Text shown section start

Metabolic syndrome is commonly presented in conjunction with MINOCA as it contributes to multiple risk factors for heart disease development. Metabolic syndrome has been found to be independently predictive of MACE in MINOCA patients, with high fasting blood sugar being the most essential factor [9].

Stress Hyperglycemia Response

Stress hyperglycemia response (SHR), a novel marker for true acute hyperglycemia, helps differentiate true hyperglycemia brought on by the inflammatory and neurohormonal response to a significant illness versus hyperglycemia presenting due to underlying metabolic dysfunction such as metabolic syndrome or diabetes. This differentiation is achieved by weighing the glucose peak level against the patient’s glycosylated hemoglobin. As studied previously, the MI population with elevated SHR has a worse prognosis than those with minimal SHR. Recent publications have studied SHR in MINOCA patients, where it was found that elevated SHR correlated with poor prognosis. The upper tertile of patients had the highest MACE hazard ratio, with a COX regression showing an association corresponding with increased MACE risk [10].

Text shown section end
Dataset excerpt section start

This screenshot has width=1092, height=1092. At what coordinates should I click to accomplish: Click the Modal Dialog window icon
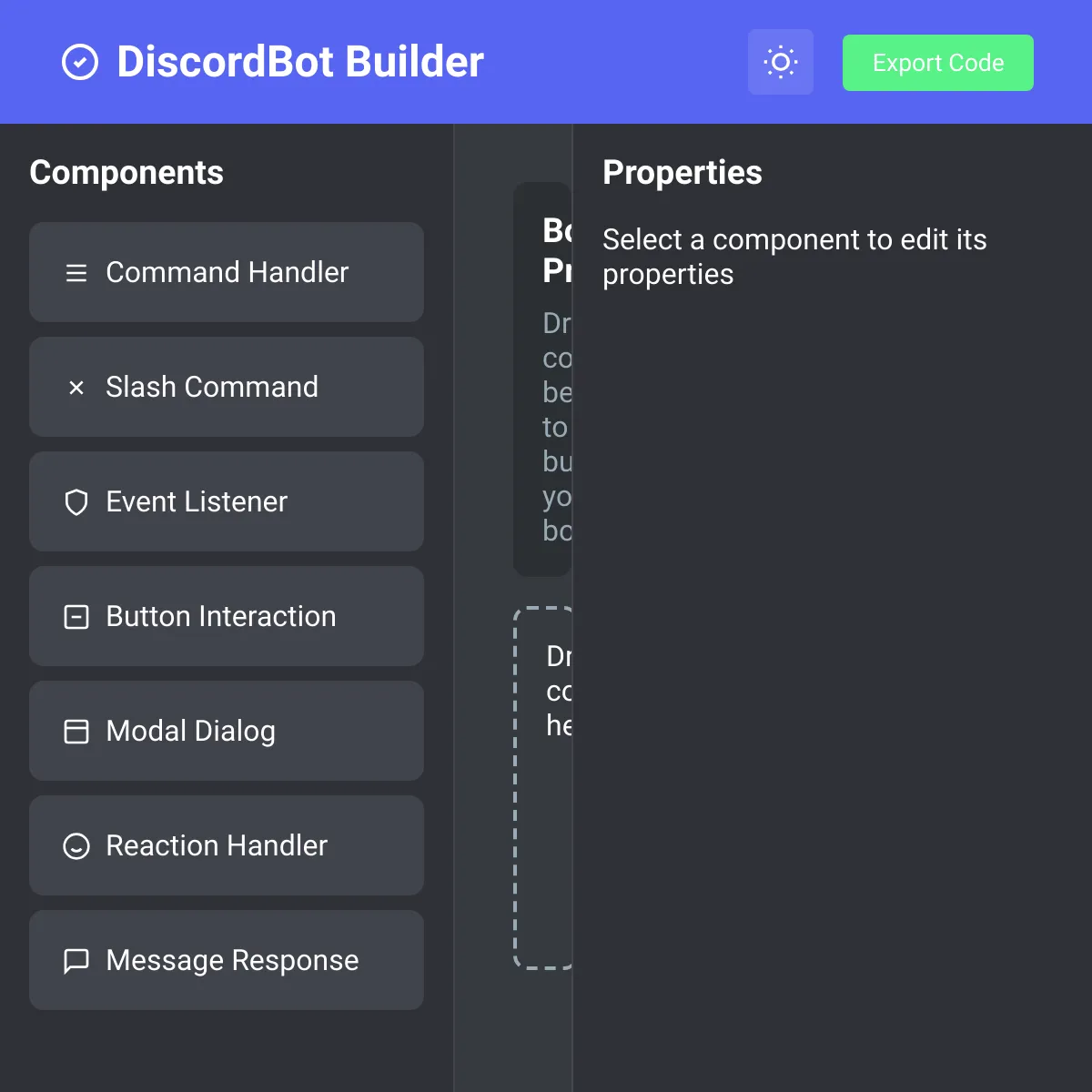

Dataset excerpt section end

• [Exercise tasks]
1. In the MINOCA passage, how is the stress hyperglycemia response used to tell true acute hyperglycemia apart from hyperglycemia caused by metabolic dysfunction?
2. Write the next part of the MINOCA passage, picking up after its final sentence.
The data comes from a separate source unrelated to the MINOCA passage.

• [Answers for the tasks]
1. By weighing the glucose peak level against the patient's glycosylated hemoglobin.

2.
Lymphocyte and Platelet Ratios

White blood cell count to mean platelet-volume ratio (WMR) and neutrophil-to-platelet ratio (NPR) are inflammatory biomarkers that have been shown to predict clinical outcomes in patients presenting with acute MI. Mohammed et al.'s study revealed that this correlation is also present in MINOCA, and patients with high WMR and NPR were at increased risk of MACE [11]. They are pointing to the possible use of these ratios as risk prediction markers in the clinical assessment of MINOCA patients.

Increased Total Bilirubin

In patients with acute MI, elevated liver function parameters such as ALT, AST, alkaline phosphatase, and total bilirubin are related to worse outcomes, with serum total bilirubin predicting prognosis and adverse outcomes. Yin et al. demonstrated that high initial TB levels (>0.9 mg/dL) are a robust predictor of worse clinical outcomes in MINOCA patients, associated with higher MACE and rehospitalization, serving as a potential stratification tool for MINOCA patients [12].

Hyperuricemia

Hyperuricemia is an independent prognostic factor associated with poor prognosis after MINOCA. Estimating serum uric acid levels ( 420 umol/L in men or 357 umol/L in women) may facilitate risk stratification in patients with MINOCA history. Hyperuricemia was associated with a 5.9% increase in MACE with a hazard ratio of 1.498. Incorporating hyperuricemia into the TIMI score yielded significant improvement in discrimination for MACE [13].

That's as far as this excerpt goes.